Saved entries
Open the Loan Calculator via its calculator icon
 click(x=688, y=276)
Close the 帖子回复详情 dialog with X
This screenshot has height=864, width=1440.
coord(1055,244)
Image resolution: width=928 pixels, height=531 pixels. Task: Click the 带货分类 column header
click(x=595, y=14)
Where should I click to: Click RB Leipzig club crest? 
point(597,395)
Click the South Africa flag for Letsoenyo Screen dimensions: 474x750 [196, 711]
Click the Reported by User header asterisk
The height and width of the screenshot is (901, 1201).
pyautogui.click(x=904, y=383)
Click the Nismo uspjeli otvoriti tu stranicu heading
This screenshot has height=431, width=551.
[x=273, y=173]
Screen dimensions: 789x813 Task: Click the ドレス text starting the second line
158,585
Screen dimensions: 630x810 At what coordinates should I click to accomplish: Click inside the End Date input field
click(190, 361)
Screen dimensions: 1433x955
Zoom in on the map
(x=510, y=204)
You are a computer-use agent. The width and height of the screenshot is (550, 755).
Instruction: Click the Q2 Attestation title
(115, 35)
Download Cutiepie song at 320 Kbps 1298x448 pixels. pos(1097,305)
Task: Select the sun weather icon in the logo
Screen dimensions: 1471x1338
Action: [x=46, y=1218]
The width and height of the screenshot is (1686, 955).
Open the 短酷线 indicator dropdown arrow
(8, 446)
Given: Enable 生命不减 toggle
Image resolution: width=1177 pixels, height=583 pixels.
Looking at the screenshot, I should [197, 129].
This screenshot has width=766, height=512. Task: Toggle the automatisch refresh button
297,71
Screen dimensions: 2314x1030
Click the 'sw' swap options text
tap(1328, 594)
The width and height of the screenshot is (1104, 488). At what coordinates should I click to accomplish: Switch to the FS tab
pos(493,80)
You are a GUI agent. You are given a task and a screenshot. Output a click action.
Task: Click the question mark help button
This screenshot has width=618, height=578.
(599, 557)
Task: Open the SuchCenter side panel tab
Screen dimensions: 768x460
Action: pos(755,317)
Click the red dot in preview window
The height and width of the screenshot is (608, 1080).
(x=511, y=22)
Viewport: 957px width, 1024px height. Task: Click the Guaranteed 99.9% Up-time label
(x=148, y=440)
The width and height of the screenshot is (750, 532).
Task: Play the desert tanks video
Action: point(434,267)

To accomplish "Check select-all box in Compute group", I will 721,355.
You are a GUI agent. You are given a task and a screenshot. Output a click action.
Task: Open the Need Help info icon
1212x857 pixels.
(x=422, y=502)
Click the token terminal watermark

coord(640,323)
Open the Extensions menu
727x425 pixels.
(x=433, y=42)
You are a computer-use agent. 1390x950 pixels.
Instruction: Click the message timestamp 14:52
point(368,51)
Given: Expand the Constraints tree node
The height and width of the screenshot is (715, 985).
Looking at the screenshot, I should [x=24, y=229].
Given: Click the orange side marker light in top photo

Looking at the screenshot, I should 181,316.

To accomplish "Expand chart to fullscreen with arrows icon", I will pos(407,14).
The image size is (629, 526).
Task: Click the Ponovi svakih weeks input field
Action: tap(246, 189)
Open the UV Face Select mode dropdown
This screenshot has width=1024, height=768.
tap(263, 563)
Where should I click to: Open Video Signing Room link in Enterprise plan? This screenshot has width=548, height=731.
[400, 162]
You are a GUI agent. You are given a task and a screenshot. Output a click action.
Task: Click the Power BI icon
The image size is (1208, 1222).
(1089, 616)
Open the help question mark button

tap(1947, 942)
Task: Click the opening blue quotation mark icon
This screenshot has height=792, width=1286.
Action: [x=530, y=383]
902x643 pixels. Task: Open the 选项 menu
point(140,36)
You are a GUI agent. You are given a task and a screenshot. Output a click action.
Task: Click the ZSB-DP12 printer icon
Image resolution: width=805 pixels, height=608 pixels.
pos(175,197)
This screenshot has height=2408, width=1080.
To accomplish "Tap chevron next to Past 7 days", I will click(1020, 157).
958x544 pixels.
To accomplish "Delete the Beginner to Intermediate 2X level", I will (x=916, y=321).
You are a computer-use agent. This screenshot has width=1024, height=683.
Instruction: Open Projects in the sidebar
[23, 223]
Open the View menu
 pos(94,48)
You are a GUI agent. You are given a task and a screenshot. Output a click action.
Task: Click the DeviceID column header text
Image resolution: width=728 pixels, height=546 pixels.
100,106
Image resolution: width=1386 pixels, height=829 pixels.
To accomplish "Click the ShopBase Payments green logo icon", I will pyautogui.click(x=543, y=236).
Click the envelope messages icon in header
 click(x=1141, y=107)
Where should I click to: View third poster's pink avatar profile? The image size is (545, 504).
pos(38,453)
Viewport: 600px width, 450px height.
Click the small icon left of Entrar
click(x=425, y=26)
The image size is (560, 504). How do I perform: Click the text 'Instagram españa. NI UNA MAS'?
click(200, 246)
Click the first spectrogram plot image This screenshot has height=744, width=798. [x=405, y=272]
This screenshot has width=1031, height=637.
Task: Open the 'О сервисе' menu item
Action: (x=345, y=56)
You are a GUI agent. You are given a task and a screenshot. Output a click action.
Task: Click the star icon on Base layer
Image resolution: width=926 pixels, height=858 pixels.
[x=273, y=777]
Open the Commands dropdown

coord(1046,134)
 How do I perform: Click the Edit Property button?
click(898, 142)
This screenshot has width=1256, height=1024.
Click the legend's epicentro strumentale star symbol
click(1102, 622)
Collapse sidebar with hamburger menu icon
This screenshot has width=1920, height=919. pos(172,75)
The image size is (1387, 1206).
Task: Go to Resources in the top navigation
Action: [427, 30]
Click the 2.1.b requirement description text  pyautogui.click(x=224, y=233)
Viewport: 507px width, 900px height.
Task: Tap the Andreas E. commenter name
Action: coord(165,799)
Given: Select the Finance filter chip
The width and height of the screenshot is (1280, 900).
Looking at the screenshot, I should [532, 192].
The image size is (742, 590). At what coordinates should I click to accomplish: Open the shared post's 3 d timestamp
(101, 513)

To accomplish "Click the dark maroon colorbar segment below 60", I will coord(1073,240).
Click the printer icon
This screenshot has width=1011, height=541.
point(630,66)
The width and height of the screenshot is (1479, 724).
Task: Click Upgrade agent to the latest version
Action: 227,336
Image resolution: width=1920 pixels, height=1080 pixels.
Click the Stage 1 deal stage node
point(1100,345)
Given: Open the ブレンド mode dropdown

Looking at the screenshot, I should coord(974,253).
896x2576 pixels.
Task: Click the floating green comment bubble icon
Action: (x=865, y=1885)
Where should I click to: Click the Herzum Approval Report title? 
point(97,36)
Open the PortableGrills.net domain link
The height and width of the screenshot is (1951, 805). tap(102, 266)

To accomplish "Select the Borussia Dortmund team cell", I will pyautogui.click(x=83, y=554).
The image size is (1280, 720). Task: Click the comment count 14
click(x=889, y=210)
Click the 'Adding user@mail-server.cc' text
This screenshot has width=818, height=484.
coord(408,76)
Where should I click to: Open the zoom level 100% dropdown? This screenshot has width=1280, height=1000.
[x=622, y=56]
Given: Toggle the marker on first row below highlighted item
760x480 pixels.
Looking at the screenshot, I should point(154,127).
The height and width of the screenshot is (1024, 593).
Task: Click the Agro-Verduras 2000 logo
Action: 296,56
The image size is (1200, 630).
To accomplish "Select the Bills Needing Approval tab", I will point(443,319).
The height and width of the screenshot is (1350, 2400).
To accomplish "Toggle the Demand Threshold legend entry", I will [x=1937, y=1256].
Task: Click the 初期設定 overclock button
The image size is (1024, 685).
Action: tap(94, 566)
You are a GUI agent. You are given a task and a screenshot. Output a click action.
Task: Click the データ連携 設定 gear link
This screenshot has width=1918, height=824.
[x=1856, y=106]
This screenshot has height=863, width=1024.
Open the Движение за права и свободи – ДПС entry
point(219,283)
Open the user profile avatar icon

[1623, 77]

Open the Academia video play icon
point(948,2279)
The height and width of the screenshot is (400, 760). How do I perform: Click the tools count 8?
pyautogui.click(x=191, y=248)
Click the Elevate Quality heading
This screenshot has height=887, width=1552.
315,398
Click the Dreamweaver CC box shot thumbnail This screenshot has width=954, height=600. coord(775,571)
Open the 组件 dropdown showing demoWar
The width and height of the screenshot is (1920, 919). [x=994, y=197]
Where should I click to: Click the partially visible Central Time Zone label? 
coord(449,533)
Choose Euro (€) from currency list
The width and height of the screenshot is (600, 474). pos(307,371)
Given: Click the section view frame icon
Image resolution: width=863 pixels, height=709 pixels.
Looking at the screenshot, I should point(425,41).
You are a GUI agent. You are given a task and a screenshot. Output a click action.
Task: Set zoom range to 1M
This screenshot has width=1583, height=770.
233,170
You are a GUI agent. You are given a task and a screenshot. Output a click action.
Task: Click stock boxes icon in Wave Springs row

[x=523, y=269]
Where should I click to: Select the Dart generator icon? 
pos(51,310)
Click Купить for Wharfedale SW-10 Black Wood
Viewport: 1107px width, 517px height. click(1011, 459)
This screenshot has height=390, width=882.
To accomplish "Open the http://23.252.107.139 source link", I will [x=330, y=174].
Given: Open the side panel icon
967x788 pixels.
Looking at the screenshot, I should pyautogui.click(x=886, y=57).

TASK DIRECTIONS = What is needed is an exact copy of the lines above, from the one containing "Screen dimensions: 1433x955" through the one containing "Given: Enable 生命不减 toggle", with nothing added.

ANSWER BOX =
Screen dimensions: 1433x955
Zoom in on the map
(x=510, y=204)
You are a computer-use agent. The width and height of the screenshot is (550, 755).
Instruction: Click the Q2 Attestation title
(115, 35)
Download Cutiepie song at 320 Kbps 1298x448 pixels. pos(1097,305)
Task: Select the sun weather icon in the logo
Screen dimensions: 1471x1338
Action: [x=46, y=1218]
The width and height of the screenshot is (1686, 955).
Open the 短酷线 indicator dropdown arrow
(8, 446)
Given: Enable 生命不减 toggle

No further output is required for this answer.